Zbiór danych
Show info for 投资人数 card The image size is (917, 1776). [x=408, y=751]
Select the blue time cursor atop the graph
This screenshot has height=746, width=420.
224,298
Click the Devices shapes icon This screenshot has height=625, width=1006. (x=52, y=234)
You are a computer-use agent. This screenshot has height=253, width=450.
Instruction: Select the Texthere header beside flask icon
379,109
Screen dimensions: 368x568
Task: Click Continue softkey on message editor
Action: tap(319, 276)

* * *

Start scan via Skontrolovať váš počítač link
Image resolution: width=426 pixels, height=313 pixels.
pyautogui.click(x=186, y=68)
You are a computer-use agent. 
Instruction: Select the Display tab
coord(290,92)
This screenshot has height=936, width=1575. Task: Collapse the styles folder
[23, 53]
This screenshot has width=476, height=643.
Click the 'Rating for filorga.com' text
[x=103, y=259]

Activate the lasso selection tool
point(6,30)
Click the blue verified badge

Co zrobić
Przepisz słowo w słowo fragment od wiersza zawierającego „Show info for” do wiersza zawierającego „Action: tap(319, 276)”, łącznie z oboma.

Wynik końcowy
Show info for 投资人数 card The image size is (917, 1776). [x=408, y=751]
Select the blue time cursor atop the graph
This screenshot has height=746, width=420.
224,298
Click the Devices shapes icon This screenshot has height=625, width=1006. (x=52, y=234)
You are a computer-use agent. This screenshot has height=253, width=450.
Instruction: Select the Texthere header beside flask icon
379,109
Screen dimensions: 368x568
Task: Click Continue softkey on message editor
Action: tap(319, 276)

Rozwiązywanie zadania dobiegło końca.